They have glow in the dark condoms. That's so scary.
Something like a penis light saber.
i hope you realize when i said "grib" earlier i was referring to the gridded binary, a mathematically concise data format commonly used in meteorology to store historical weather forecast data. also meant in referential conjunction to my probability math class that i am failing at roughly 215pm tomorrow afternoon.
I need to shower the guilt off of my thighs.
Did u pay ur friends to not make fun of me?
Stop making all the ice cubes only big enough to fit in your bong. It takes like 3 trays for a glass of ice water
It's sad because pictures are supposed to say a thousand words, and theirs just say 'fat'
It's amazing the difference a day and 2000 mg of antibiotic make. Nine days to go.
I won't be able to make it. Too hung over. Can't hold down fluids. I'm in the bathtub trying to hydrate my body through osmosis. And yes, Tequila Tuesday is totally still on for tonight.
The only pictures I have are of me being stoned or me looking like a man, which do you prefer?
The feeling I get when I hear beer bottles clinking must be what children feel when they hear sleigh bells on Christmas Eve
Do you participate in Sunday morning booty calls?
Dammit! I didn't see this message, of course I do.
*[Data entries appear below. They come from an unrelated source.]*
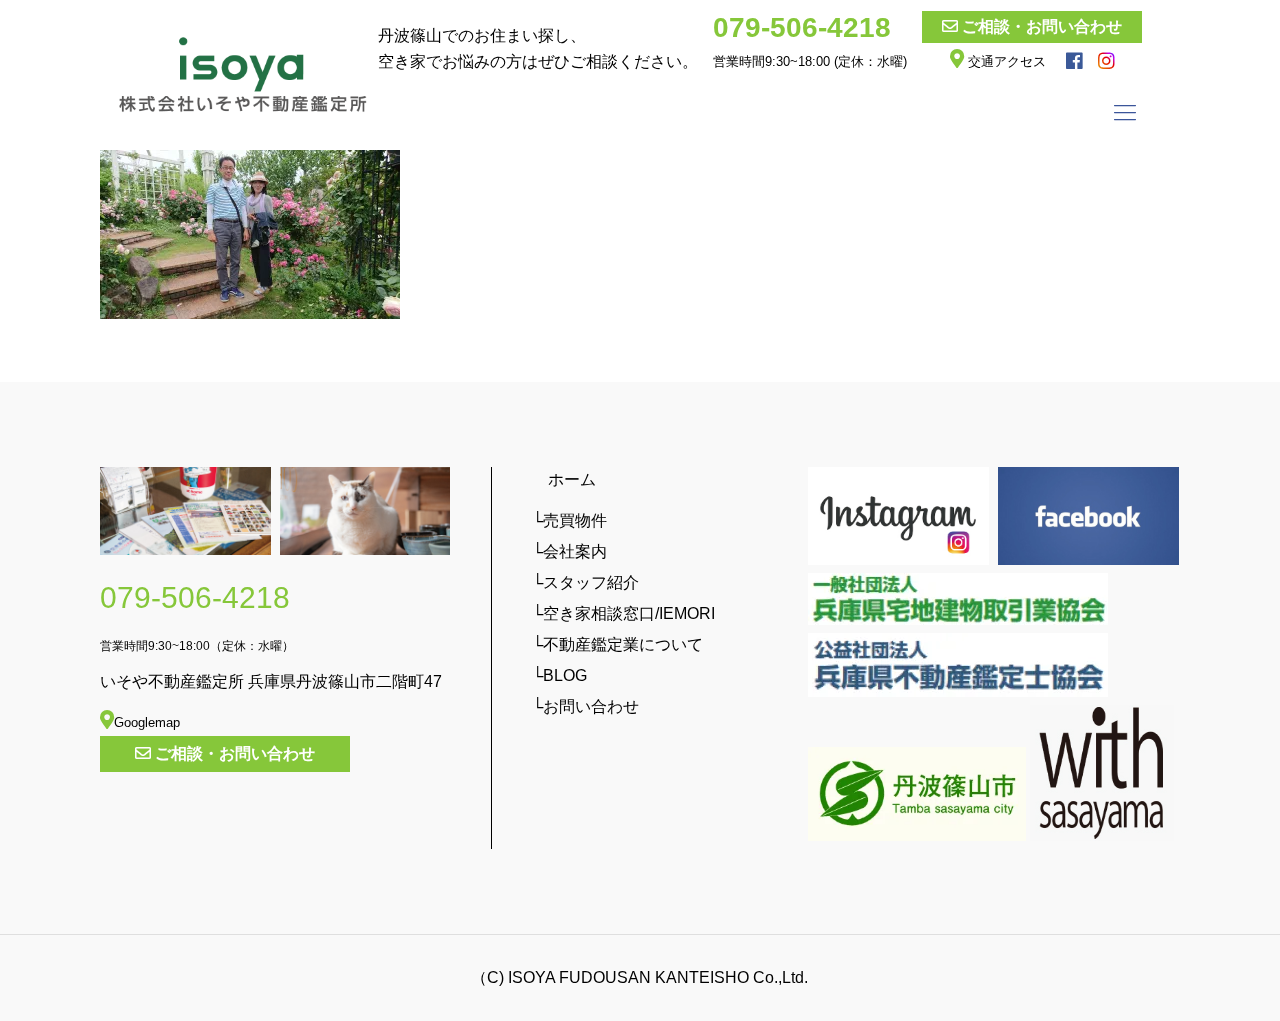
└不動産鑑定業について (617, 644)
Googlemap (147, 722)
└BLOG (559, 675)
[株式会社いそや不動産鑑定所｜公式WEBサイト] (243, 75)
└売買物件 (569, 520)
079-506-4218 (802, 27)
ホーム (564, 479)
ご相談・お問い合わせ (1042, 26)
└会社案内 (569, 551)
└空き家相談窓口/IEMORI (623, 613)
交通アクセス (1005, 61)
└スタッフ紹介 (585, 582)
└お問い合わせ (585, 706)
So...guess who had sex tied to the ladder of a caboose under the stars in Joshua Tree? This bitch
He was very considerate of my needs, he offered me pizza before and after.
PANTIES FOUND
Remember when you laughed that I downloaded a “fireplace” station on my Roku? I just woke up butt naked on my couch with my fireplace station playing. So there, guess that shows you. Now excuse me while I go back to sleep in front of my fireplace.